Pese a su derrota, la extrema derecha consolida su poder en Francia

París – A pesar de la derrota electoral de Marine Le Pen en las presidenciales francesas, su partido de extrema derecha, el Frente Nacional, que obtuvo un resultado histórico en las urnas, confirmó su consolidación en la política francesa.

Al término de una campaña pugnaz, la candidata del ultraderechista FN cayó vencida a principios de mayo con el 33,9% de los votos, frente al centrista Emmanuel Macron, que se impuso con 66,1% de los sufragios.

Pero su fracaso fue agridulce. Con más de 10 millones de votos, el FN superó el récord de sufragios para su partido. En la misma elección hace 15 años, su padre, Jean-Marie Le Pen, consiguió apenas 700.000 votos frente al conservador Jacques Chirac.

Este resultado «histórico», que confirma el auge de la ola nacionalista en Europa, instala al FN como «la primera fuerza de oposición» en Francia, destacó Le Pen.

Comparativa de los resultados obtenidos por el FN en la segunda vuelta de las elecciones en 2002 (Jean-Marie Le Pen) y 2017 (Marine Le Pen). Gráfico: Simon Malfatto y Laurence Saubadu / AFP

Marine Le Pen ha sabido capitalizar el fuerte descontento que existe en Francia tras el quinquenio de François Hollande, marcado por el desempleo, el estancamiento de la economía y una amenaza terrorista latente que se ha cobrado la vida de 239 personas desde enero de 2015.

Su mensaje proteccionista, eurófobo y antinmigración resonó particularmente en algunas zonas rurales y periurbanas de Francia con menores ingresos y más golpeadas por el desempleo.

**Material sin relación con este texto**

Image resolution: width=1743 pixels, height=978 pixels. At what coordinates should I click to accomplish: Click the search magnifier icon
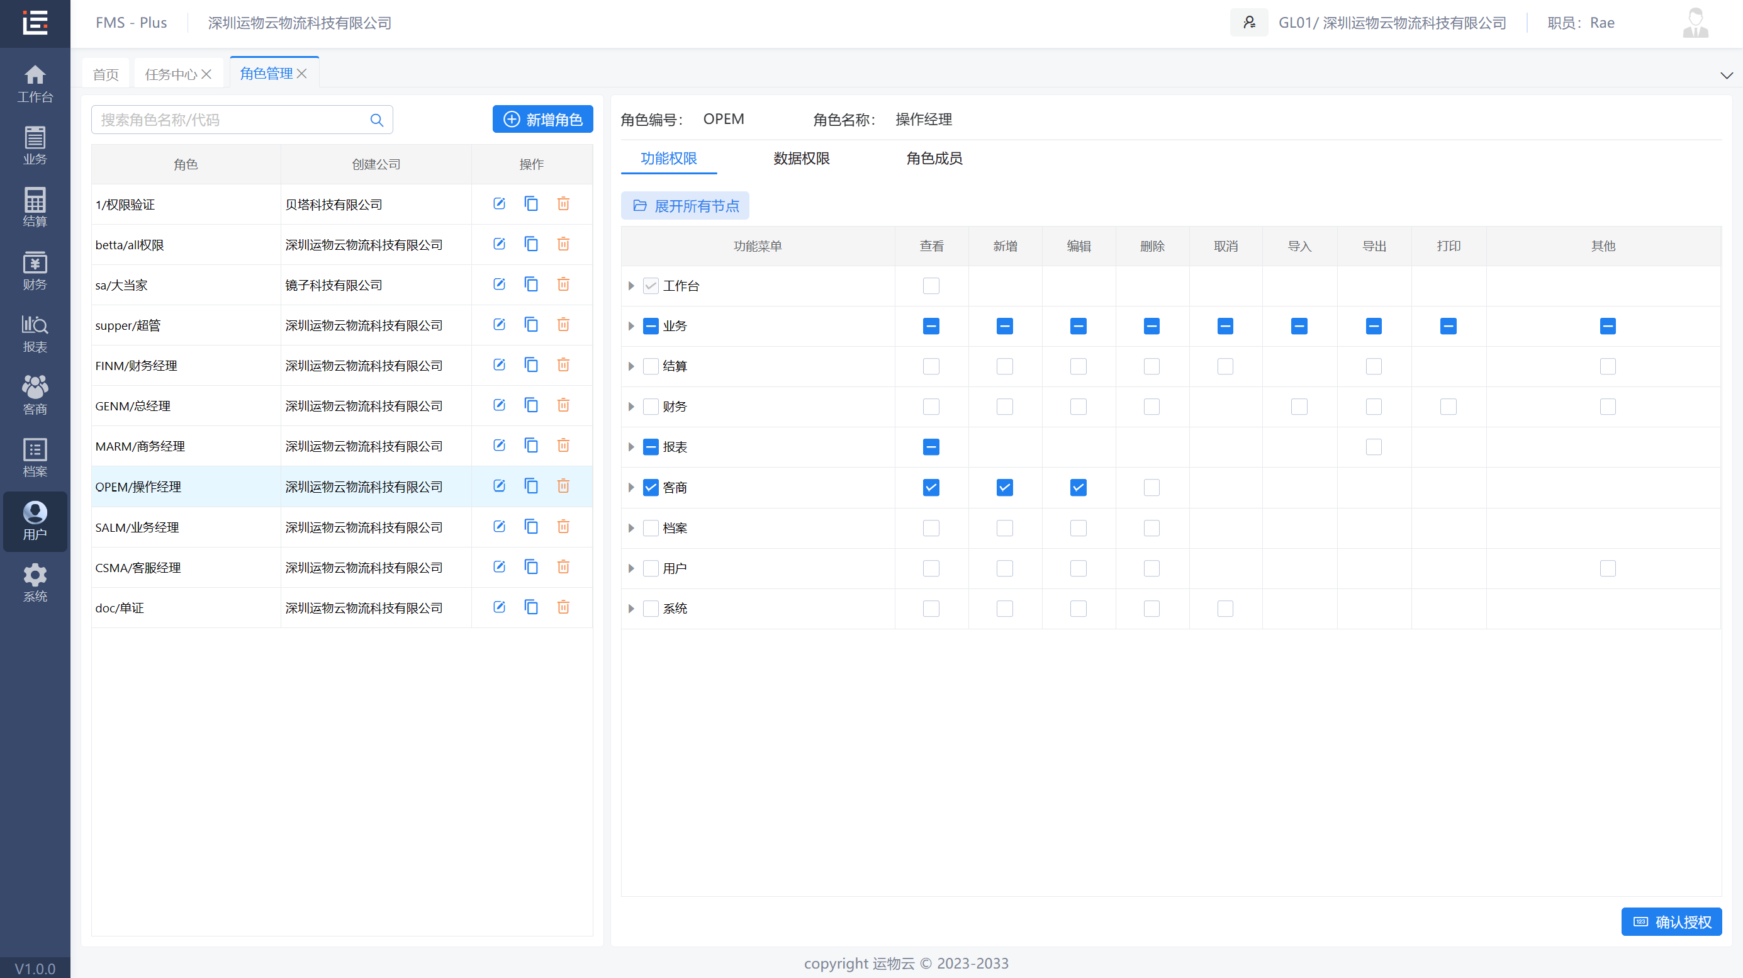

«Debemos dejar de pensar que el FN es un epifenómeno. No se detendrá», señaló a la AFP Virginie Martin, analista política de Kedge Business School.

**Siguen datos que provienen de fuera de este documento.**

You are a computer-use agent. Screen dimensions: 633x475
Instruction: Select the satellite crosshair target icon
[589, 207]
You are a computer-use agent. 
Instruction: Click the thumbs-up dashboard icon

Imponer su programa identitario

Durante décadas, el FN, cofundado por Jean-Marie Le Pen en 1972, ha arrastrado la marca de su origen antisemita, nostálgico de la Argelia francesa y del régimen colaboracionista de Vichy.

Pero desde que asumió la dirección del partido en 2011, Marine Le Pen se ha esforzado por deshacerse del estigma con un renovado discurso «patriótico», que ha dado sus frutos.

Ha conseguido suavizar la imagen de su partido y difundir sus ideas en el campo político. «El FN ha logrado imponer su programa identitario», comentó el sociólogo Sylvain Crépon.

Una muestra de ello fue la ruptura del denominado «frente republicano», un pacto tácito por el que los partidos han cerrado filas en las últimas décadas contra la elección de aspirantes de extrema derecha.

Pese a los llamamientos imperiosos de la mayoría de responsables políticos de votar por Macron para impedir la llegada al poder de la líder antinmigración, el 25% de los electores no consideró necesario ir a votar, y otro 9% votó en blanco o nulo.

Le Pen obtuvo también el apoyo inédito entre las dos vueltas de un político de derecha, Nicolas Dupont-Aignan – que logró menos del 5% de votos en la primera ronda-, haciendo saltar en pedazos el ostracismo de la formación ultraderechista.

«Este acuerdo es histórico, integró al FN en el campo republicano clásico», apuntó la investigadora Virgine Martin. «Tras la desdiabolización, el partido parte en busca de la normalización», agregó.